Sounds, letters and spelling

Alphabet, vowel sounds, silent letters and letter-sound mismatch.

English uses an alphabet of 26 letters. Five of them — a, e, i, o, u — are vowels, and the remaining 21 are consonants (the letter y can act as either). A key idea in English phonetics is that letters and sounds are not the same: the number of letters in a word is often different from the number of sounds we actually pronounce. Vowel letters can stand for short sounds (the /ɪ/ in 'ship') or long sounds (the /iː/ in 'sheep'), and two vowel sounds can glide together into one diphthong, as in 'rain', 'boy' or 'house'. English also has many silent letters that are written but not pronounced, such as the k in 'knife', the w in 'write', the b in 'lamb' and the gh in 'night'. Because spelling and pronunciation often disagree, the same letter can be silent in one word and sounded in another.
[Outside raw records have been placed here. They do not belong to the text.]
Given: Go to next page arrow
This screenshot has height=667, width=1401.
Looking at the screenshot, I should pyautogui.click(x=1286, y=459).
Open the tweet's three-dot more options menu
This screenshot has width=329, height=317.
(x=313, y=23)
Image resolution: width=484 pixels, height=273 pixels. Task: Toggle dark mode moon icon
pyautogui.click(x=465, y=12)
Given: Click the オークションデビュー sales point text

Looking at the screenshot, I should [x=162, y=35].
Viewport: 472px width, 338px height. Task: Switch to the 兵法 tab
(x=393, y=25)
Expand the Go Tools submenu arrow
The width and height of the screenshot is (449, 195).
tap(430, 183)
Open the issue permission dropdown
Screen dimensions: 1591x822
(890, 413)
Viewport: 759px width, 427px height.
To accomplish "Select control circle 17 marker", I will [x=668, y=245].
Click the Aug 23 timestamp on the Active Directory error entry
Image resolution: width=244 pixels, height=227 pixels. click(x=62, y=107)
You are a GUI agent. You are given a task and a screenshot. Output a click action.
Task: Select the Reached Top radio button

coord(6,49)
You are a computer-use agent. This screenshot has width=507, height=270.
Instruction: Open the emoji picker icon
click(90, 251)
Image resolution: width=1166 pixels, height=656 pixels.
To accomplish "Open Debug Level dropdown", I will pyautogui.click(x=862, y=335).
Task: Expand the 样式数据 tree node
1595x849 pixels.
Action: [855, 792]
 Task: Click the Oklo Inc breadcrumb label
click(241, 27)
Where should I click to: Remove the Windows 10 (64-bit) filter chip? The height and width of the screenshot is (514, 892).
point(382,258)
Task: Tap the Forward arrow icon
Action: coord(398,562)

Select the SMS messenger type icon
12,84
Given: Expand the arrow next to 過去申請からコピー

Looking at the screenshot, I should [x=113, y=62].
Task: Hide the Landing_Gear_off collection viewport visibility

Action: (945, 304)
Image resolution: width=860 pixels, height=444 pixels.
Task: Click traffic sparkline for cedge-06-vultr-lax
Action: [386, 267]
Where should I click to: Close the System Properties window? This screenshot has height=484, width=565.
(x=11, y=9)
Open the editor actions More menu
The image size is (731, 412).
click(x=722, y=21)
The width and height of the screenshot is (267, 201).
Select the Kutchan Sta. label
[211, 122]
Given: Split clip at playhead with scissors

For example: the word 'knight' is spelled with 6 letters (k-n-i-g-h-t) but pronounced with only 3 sounds /naɪt/, because the k and gh are silent and 'igh' represents a single diphthong.

Rules

  1. 1The English alphabet has 26 letters: 5 vowels (a, e, i, o, u) and 21 consonants.
  2. 2Count letters by writing; count sounds by pronouncing — they are often different.
  3. 3Short vowel sounds (ship /ɪ/) differ from long vowel sounds (sheep /iː/); a diphthong is two vowel sounds glided as one (rain, boy, house).
  4. 4Silent letters are written but not spoken: k in knife, w in write, b in lamb, gh in night.
  5. 5Spelling rarely matches pronunciation exactly, so always check the actual sounds you say.